ODDO COME EUSEBIO: LA STRADA E’ QUELLA...

28 Maggio 2015

Sono passati appena dieci giorni, eppure Varese sembra un ricordo lontanissimo. Quel Pescara inerme, arrendevole, smarrito, è praticamente sparito, portandosi dietro polemiche, rabbia, delusione,...

Sono passati appena dieci giorni, eppure Varese sembra un ricordo lontanissimo. Quel Pescara inerme, arrendevole, smarrito, è praticamente sparito, portandosi dietro polemiche, rabbia, delusione, amarezza che lo avevano accompagnato per gran parte della stagione. Tutto spazzato via da due partite che hanno fatto riscoprire al popolo biancazzurro il bello del calcio. Dopo il Livorno e il Perugia c’è il sogno, tutt'altro che campato in aria, che il finale possa essere ancora più esaltante. E' il Pescara di Massimo Oddo, allenatore alle prime armi ma non per caso che è riuscito nell'impresa di rimettere in piedi una squadra che non c'era più e che, invece, aveva solo bisogno di ritrovare certezze perdute. «La partita di Perugia la possiamo vincere», aveva detto il tecnico alla vigilia, «perché noi siamo più forti».

Non era presunzione ma un segnale chiaro alla squadra che, una volta in campo, ha risposto proprio come speravano gli stessi tifosi, ovvero tirando fuori non solo qualità ma anche coraggio e voglia di giocarsela fino in fondo anche con sacrificio e determinazione. E' questa l'impronta che ha saputo dare Oddo a questo Pescara nuovo look, mettendoci parecchio di suo sul piano tecnico e tattico (Torreira, Pasquato, squadra corta e aggressiva ma anche gente motivata in panchina), ma, soprattutto, entrando in perfetta sintonia con il gruppo. Un'impresa appunto che mi riporta alla mente quello che capitò nel gennaio del 2010. Era il Pescara di Cuccureddu, una corazzata inguardabile che non riusciva a decollare nonostante le enormi potenzialità. Il vento cambiò all'improvviso quando la società decise di mettere in panchina l'allenatore delle giovanili, ovvero Eusebio Di Francesco, sicuramente senza grossa esperienza ma certo con capacità che erano solo da scoprire. Non era una scommessa, ma un atto di coraggio, con la consapevolezza di avere per le mani un uomo di calcio con idee chiare. Finì, come si sa, con la promozione in serie B.

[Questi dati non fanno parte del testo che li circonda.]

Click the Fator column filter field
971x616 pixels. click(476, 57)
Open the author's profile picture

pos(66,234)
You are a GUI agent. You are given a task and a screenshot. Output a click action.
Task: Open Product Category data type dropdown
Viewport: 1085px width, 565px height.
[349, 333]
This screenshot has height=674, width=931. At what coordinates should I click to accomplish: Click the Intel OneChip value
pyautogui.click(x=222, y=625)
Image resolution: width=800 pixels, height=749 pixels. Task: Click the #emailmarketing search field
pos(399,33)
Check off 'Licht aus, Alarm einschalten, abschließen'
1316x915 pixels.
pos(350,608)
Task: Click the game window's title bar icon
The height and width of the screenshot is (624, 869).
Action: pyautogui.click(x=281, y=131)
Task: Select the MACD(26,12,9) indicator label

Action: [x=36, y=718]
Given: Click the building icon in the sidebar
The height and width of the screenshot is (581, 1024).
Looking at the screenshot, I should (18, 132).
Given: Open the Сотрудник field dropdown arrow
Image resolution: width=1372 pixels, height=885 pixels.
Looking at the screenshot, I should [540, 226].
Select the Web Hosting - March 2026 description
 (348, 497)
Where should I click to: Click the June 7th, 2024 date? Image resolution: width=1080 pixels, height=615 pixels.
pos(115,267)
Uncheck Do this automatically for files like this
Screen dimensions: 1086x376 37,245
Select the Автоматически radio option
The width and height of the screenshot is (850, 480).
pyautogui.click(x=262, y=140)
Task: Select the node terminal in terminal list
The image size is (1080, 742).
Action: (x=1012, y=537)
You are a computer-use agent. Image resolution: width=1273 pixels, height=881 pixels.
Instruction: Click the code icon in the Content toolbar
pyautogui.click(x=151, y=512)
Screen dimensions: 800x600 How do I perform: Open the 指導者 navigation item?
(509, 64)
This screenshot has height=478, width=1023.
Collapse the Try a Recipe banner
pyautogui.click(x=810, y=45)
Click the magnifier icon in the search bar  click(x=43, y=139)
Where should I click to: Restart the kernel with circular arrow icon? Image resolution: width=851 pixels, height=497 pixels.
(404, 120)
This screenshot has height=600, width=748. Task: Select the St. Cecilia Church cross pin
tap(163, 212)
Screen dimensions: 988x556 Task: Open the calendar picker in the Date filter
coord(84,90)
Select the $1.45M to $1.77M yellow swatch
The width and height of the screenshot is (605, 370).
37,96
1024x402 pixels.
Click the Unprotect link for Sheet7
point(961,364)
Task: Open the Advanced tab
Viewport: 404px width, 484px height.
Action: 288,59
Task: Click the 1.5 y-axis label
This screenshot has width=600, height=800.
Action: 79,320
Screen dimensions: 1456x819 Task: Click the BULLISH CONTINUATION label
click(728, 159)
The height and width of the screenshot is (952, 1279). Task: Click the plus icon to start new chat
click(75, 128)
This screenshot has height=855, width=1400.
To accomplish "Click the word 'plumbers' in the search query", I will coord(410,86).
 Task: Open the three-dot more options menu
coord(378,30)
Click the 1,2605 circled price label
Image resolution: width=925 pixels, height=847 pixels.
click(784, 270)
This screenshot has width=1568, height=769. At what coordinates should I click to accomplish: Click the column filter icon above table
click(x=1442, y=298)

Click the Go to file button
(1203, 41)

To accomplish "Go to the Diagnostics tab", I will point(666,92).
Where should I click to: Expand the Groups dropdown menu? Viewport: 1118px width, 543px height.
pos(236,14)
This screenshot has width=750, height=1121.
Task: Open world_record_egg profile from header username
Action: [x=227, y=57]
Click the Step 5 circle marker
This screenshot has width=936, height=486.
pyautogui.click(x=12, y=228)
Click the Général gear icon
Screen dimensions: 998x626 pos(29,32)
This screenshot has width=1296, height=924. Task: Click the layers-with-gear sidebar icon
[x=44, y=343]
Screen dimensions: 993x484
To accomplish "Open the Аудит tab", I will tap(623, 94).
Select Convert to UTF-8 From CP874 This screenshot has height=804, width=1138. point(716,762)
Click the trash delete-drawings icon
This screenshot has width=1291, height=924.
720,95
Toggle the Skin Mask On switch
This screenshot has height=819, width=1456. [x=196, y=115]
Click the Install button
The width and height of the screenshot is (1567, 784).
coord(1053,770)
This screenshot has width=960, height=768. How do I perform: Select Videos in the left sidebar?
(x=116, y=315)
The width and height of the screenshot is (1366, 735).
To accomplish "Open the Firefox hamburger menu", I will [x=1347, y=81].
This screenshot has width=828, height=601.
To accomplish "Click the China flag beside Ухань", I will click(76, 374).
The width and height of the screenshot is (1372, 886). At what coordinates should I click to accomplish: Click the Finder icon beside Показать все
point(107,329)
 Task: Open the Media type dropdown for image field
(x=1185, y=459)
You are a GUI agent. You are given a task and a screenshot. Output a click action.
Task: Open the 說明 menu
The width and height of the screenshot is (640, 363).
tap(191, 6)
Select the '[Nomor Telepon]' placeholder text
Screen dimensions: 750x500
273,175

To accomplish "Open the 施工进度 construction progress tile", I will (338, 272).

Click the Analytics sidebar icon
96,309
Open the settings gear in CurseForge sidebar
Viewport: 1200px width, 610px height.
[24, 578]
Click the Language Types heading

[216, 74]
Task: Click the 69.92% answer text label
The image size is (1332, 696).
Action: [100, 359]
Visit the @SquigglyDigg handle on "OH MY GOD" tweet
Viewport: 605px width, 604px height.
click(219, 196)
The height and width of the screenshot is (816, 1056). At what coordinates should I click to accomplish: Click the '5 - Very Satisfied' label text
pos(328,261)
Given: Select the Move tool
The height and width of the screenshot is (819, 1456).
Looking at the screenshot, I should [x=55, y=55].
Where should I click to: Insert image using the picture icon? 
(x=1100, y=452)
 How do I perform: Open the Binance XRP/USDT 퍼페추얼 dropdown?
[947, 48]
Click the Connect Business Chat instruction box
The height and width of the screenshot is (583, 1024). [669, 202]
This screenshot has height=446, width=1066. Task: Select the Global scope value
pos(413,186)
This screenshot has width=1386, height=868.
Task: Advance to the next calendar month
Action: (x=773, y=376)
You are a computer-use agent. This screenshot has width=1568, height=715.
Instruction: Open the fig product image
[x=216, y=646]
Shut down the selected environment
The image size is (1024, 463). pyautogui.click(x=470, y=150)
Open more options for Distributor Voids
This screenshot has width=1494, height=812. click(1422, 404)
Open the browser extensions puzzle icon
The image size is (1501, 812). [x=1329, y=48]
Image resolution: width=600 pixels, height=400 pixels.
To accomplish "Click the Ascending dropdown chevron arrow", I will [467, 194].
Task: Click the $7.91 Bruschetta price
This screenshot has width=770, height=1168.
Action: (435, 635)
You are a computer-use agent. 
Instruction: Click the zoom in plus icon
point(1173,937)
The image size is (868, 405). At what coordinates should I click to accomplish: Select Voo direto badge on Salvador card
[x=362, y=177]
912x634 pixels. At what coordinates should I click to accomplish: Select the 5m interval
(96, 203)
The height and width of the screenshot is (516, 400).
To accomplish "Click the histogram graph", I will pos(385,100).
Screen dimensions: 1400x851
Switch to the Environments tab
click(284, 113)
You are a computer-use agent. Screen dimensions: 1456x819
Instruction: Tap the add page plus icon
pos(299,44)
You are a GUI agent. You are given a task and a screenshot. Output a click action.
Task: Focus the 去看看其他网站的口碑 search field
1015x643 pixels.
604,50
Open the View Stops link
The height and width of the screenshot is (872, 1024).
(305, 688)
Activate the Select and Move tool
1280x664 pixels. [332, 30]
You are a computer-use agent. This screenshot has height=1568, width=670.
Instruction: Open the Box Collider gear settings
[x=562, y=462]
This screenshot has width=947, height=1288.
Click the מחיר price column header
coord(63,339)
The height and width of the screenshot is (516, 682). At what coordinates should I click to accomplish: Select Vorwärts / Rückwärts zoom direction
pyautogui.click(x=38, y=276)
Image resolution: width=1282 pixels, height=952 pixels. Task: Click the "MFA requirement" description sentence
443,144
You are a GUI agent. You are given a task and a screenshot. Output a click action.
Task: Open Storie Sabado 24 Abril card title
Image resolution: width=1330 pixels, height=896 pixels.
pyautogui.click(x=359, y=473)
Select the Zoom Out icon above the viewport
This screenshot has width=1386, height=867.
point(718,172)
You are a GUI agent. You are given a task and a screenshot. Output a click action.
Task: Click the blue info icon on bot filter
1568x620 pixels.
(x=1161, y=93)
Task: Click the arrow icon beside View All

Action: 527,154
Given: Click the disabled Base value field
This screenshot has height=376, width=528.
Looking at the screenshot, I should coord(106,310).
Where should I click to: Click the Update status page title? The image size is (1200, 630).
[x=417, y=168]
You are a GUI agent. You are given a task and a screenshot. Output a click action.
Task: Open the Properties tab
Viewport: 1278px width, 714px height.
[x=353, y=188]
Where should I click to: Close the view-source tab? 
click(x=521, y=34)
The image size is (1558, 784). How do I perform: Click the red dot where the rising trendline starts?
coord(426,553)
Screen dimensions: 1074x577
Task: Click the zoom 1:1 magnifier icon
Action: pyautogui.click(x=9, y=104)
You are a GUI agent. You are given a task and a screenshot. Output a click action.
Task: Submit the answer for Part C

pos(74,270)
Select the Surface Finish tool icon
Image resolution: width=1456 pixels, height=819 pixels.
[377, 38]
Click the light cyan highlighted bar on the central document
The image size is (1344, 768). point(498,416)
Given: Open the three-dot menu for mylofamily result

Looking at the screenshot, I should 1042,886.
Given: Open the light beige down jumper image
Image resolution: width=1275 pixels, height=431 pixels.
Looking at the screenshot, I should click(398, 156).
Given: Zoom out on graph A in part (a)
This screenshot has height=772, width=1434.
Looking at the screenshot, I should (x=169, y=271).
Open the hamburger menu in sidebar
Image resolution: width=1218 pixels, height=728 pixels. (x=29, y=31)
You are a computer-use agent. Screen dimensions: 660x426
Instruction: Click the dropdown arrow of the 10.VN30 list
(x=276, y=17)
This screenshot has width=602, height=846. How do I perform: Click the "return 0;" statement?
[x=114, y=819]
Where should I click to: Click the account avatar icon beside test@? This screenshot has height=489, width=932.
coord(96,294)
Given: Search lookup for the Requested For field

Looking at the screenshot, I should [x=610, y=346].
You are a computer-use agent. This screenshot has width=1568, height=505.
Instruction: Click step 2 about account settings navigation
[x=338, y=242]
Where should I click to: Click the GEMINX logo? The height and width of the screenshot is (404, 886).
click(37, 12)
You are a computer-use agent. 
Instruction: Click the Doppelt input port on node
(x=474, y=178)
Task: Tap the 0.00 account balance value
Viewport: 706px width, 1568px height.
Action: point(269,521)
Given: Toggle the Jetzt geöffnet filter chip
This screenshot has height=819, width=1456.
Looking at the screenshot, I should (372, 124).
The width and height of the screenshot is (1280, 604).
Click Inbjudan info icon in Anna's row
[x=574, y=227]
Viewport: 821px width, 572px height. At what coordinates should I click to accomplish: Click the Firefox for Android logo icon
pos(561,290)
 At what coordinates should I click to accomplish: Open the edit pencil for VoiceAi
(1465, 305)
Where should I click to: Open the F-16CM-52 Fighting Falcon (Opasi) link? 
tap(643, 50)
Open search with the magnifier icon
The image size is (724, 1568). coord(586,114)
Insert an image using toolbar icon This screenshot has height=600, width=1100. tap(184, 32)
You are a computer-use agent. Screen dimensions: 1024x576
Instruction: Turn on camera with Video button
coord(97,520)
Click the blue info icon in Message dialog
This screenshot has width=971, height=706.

E oggi Eusebio Di Francesco è, probabilmente, tra i primi sette allenatori italiani (in rigoroso ordine alfabetico Allegri, Di Francesco, Gasperini, Montella, Pioli, Sarri, Ventura) grazie proprio a quell'atto di coraggio del club biancazzurro che gli diede l'occasione per misurarsi con una professione che, come dimostrato poi di stagione in stagione, era nelle sue corde. Un predestinato che ha avuto la forza e la capacità di affermarsi puntando su cultura del lavoro, idee, gestione del gruppo, capacità di leggere le partite in maniera razionale, provando sempre a tirar fuori il meglio dall'organico che, di volta in volta, si è ritrovato per le mani. Un percorso sul quale sembra essersi avviato, appunto, anche Massimo Oddo. Al di là di come andranno a finire i play off (ma per quel che mi riguarda sono decisamente ottimista) mi sembra che sia questa la strada da percorrere anche per il futuro, lasciando finalmente perdere i fantasmi del passato.